And timing goes hand-in-hand with pressure and release.

You have to be particular and make sure you get the timing right when you add or release pressure. A second too soon or too late can mean the difference in your horse “getting it” or being confused.

I define pressure as making something uncomfortable to the horse. Note that I said uncomfortable, not painful. To make something uncomfortable, you get in the horse’s way.

You make it difficult for them when they don’t do what you are asking them to do. Release is the exact opposite. When the horse does want you want, you get out of their way, and make it really easy for them to do it.

Whenever you add pressure to the horse (by getting in his way), hold that pressure until the horse finds his way out of it by making a positive change, and don’t give up.

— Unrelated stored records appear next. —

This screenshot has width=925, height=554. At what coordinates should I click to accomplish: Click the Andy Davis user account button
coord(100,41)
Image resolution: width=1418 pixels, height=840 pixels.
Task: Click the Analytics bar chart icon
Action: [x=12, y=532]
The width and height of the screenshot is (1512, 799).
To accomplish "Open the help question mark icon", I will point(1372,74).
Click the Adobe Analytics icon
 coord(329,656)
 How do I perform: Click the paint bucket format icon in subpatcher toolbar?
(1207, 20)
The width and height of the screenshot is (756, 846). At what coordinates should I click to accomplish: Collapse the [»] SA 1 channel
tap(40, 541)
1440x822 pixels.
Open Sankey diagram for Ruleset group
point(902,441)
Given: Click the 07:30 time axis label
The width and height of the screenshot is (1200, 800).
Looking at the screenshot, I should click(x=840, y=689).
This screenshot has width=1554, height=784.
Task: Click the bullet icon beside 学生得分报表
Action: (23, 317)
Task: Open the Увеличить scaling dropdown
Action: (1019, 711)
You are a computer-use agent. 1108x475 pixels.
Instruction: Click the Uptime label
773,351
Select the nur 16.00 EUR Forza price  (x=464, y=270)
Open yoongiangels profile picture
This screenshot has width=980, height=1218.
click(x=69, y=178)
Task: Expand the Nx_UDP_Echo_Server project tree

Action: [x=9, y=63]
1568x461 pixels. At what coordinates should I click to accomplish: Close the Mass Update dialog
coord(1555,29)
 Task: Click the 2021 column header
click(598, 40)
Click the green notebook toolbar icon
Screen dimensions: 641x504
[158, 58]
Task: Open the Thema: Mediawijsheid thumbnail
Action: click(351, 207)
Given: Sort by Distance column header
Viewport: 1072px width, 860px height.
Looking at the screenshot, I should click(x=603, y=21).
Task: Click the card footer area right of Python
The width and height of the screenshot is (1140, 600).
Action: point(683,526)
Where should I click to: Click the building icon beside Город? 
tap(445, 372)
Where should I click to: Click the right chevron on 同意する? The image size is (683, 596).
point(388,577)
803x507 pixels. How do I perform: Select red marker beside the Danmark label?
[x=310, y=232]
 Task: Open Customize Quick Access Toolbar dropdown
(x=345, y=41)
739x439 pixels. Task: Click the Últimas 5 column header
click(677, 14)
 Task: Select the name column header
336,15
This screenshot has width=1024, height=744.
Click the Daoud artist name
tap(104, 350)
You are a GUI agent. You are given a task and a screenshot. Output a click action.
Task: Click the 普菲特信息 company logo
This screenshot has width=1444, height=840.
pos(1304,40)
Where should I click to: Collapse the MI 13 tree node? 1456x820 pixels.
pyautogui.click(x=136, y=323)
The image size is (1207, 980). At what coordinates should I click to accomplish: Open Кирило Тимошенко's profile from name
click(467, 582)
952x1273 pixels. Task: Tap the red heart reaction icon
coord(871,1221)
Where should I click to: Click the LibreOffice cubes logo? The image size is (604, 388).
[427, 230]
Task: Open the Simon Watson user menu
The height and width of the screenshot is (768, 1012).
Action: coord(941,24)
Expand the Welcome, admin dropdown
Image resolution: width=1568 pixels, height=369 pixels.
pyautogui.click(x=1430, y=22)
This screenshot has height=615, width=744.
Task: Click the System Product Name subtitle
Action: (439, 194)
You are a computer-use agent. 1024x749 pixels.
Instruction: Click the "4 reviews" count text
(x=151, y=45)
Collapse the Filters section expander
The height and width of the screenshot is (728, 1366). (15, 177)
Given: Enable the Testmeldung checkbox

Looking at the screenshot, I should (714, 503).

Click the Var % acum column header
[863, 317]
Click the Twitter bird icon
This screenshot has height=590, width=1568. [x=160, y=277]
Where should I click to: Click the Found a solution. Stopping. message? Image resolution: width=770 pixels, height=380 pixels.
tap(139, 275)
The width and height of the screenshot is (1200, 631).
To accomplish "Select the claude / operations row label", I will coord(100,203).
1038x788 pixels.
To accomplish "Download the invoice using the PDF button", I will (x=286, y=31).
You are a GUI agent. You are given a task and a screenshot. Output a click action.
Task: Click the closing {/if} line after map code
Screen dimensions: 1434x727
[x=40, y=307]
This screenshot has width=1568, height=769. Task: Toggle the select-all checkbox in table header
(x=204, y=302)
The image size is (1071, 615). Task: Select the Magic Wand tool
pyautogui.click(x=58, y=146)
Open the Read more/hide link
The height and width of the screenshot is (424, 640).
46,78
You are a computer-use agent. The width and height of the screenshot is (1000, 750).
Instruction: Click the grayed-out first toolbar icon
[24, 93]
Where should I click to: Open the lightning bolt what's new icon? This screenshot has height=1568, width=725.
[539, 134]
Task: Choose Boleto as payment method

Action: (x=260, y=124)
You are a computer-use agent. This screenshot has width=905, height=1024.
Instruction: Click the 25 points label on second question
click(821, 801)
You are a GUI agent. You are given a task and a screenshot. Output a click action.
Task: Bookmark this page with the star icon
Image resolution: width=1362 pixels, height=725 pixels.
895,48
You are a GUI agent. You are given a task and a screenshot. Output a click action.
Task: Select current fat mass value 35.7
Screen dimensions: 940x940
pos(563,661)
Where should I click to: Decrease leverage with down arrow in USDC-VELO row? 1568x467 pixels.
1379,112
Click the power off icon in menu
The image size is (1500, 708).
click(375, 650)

Once he makes a positive change, your job is to provide an instant, immediate release of pressure and get out of their way. If the horse isn’t figuring it out, you may need to add more pressure until you see that positive change.

Over time, as the horse begins to understand, less and less pressure will be necessary to get him to respond quicker and more accurately to what you’re asking him to do.

This is what creates a horse that is “light”. However, with that said, you usually must be “heavy” with your horse before he can learn to become light.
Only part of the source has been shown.